Questions have been raised about whether Telecom's 0867 numbering scheme would stand up in court.
IT lawyer Craig Horrocks believes Telecom must prove users are making data calls rather than voice to be able to charge 2 cents a minute.
Telecom plans to charge 2 cents a minute for ISP users who don't dial its new 0867 numbers.
"If you say: 'I dialled that modem for a voice purpose, you prove I used it for data', then it's not enough for Telecom to say: 'You called an ISP number therefore it's a data call'," says Horrocks, who is a Computer-world contributor.
He believes if Telecom is able to prove you are using the connection for data traffic instead of voice it would be invading your privacy and would be in breach of the Privacy Act.

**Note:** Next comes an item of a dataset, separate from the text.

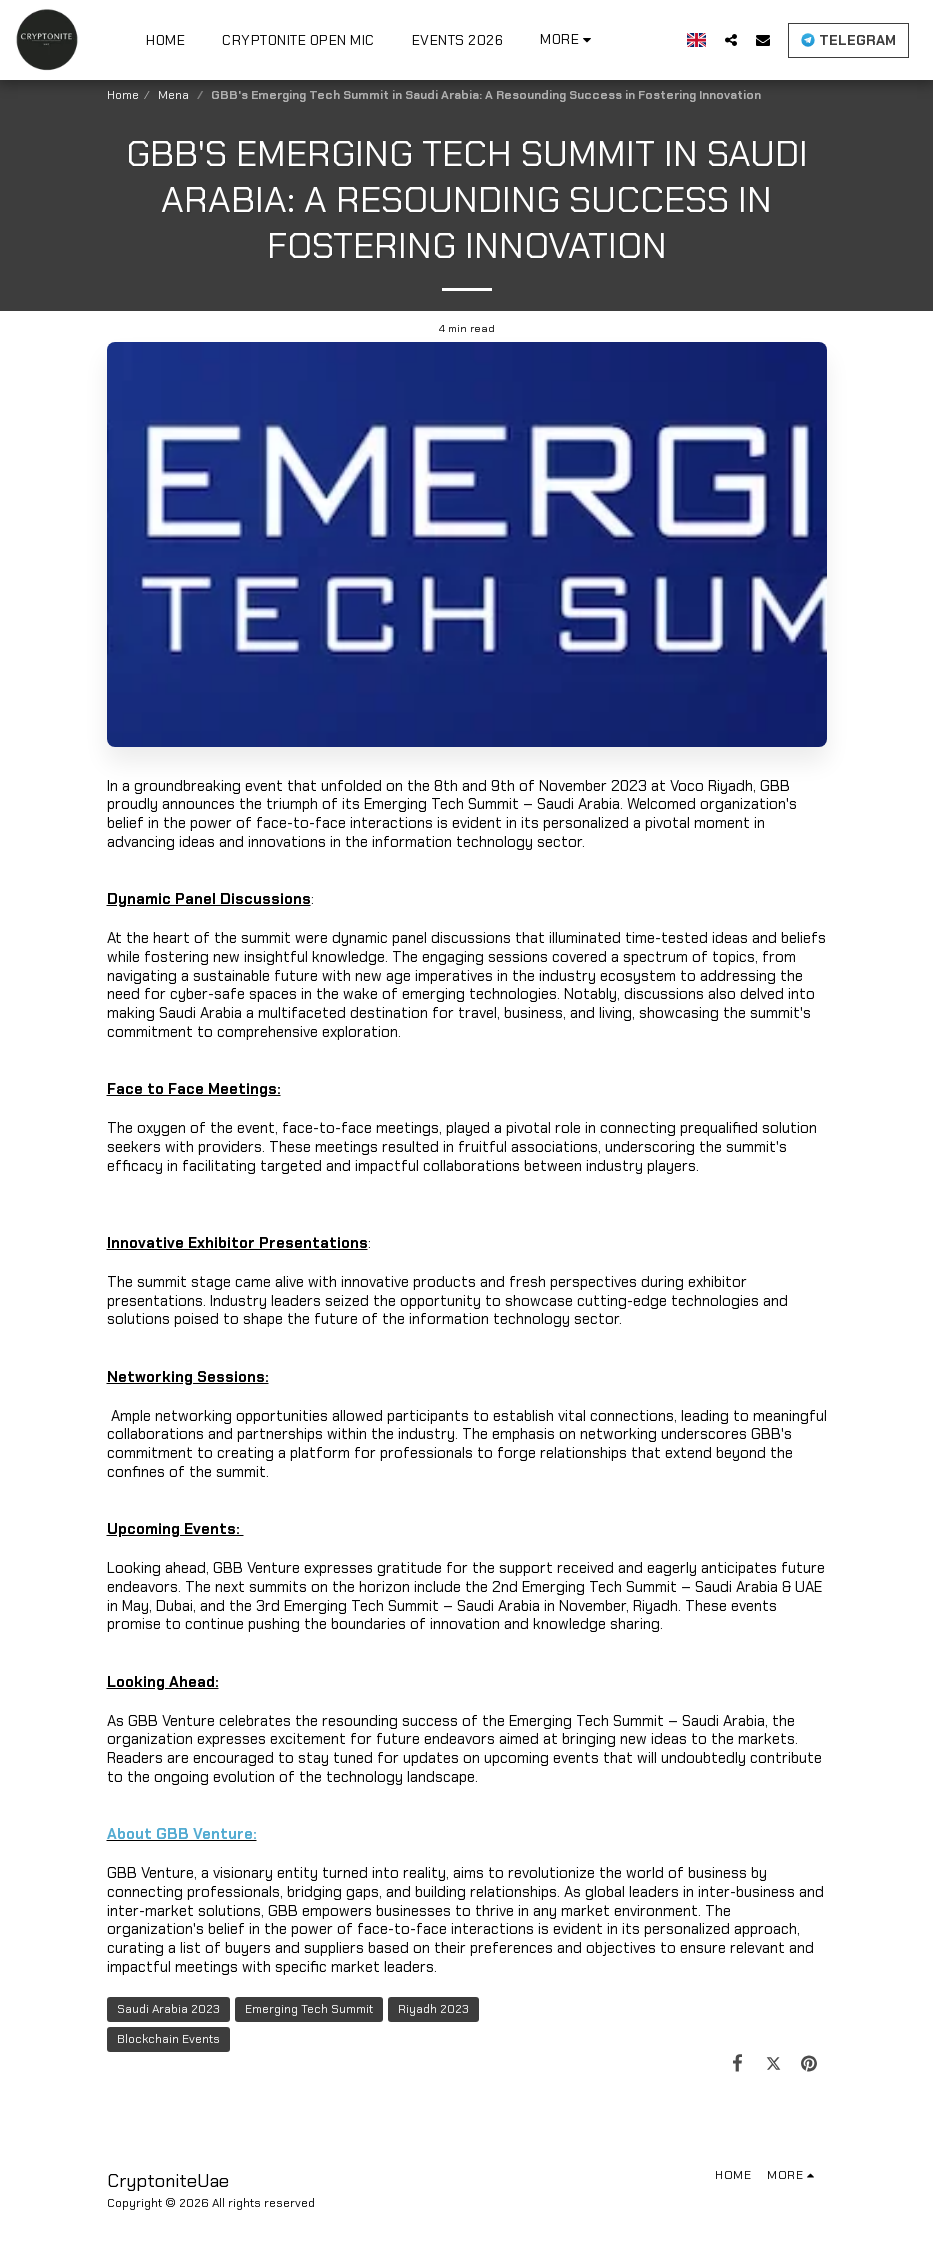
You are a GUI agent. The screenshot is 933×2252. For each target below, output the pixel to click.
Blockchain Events (168, 2039)
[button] (731, 39)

"At the moment, [Telecom] can tell that you've made a connection with a particular subscriber but they don't know what you're talking about." Horrocks says to prove you are using the call for data and not voice, Telecom will have to know whether you are downloading data.
Telecom spokesman Glen Sowry says Telecom cannot do that.
"We have absolutely no visibility of where a customer goes on the Internet. It would be logistically impossible to monitor whether a call is voice or data."
Telecom decides whether a call is voice or data at the earliest stage: "It's based on the number dialled."
Sowry can't understand why anyone would call a modem and listen to the noise. "We hope common sense would prevail." Horrocks says that isn't enough.
"If they prove you made a data call then they can charge you but they've breached your privacy.
"If they can't prove you've made a data call they can't charge you and you can carry on using the old dial up number for free."
"If [customers] didn't have to pay the two cents per minute, we wouldn't be doing anything at all," says Hamilton-based ISP The Wave's managing director, Wayne Attwell. He would rather stay on the existing payment structure and says the only reason he's shifting to 0867 is because of the surcharge.
A Clear communications spokesman Ross Inglis says: "It's a question that hasn't been adequately answered and Internet users are entitled to an answer."
"That's a very interesting suggestion and we'll be very interested to see how it progresses," says Internet Society executive director, Sue Leader.
The Privacy Commissioner says he does not investigate hypothetical situations.